The todos.js one was generated by a tool called Docco, created by Jeremy Ashkenas (creator of Backbone, Underscore, and CoffeeScript). I agree that it looks really good and more people should use it for their projects!
Actually I was originally going to add "so that is why you will see it frequently on projects related to those technologies," just to give some background and link it all together (e.g. the cited example is hosted on the backbone site).
But yeah, it also gives it some star power and instant credibility, and I wanted to highlight jashkenas for his significant contributions. (As a side note I don't currently use any of them, I prefer Angular and vanilla JS syntax.)

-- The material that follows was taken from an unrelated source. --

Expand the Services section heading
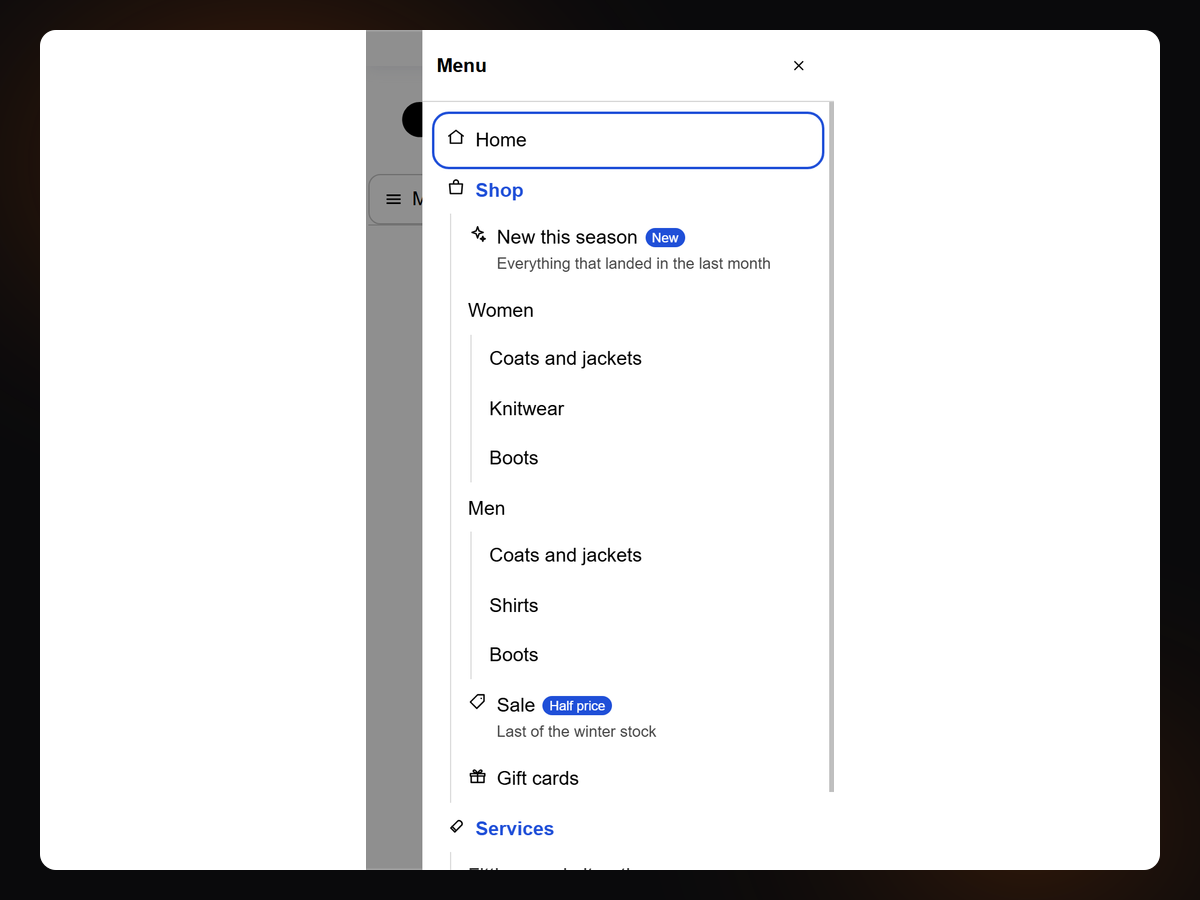The height and width of the screenshot is (900, 1200). [514, 828]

I'd say yes. If you took the time to independently evaluate every tool that was ever produced, you wouldn't have time for anything else. So instead, people rely on crude, biased, but effective heuristics, the author's past achievements being one of them.

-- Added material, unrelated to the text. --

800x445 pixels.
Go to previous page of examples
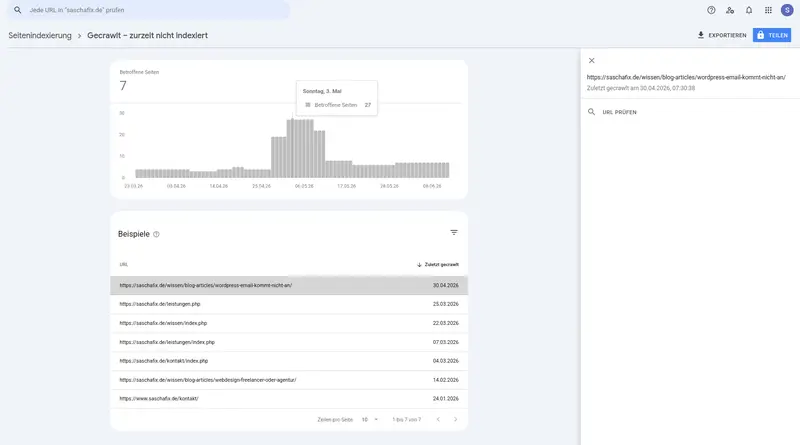tap(438, 419)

It's the same thing with novel authors - I'm much more likely to purchase a book by Stephen King than an unknown author's debut album if that's all I know about the books.
I just tested out a new tutorial layout on my blog that utilized two columns.. It still has the code in the main column, but the examples get pushed to the side..
I was going to bring up the IPython notebook functionality, in part because it was used as a follow-up to another xkcd strip ("Regex Golf", http://nbviewer.ipython.org/url/norvig.com/ipython/xkcd1313.... ), but I gotta say that one looks nicer :) The use-cases are slightly different, though.
In terms of "code with explanation" layout, I really like todos.js' approach: http://backbonejs.org/docs/todos.html
It also works with images: http://www.ifixit.com/Teardown/Mac+Pro+Late+2013+Teardown/20...
Most layouts nowadays fail to take advantage of the horizontal space available. It's just 2 colums in the end, but it goes a long way.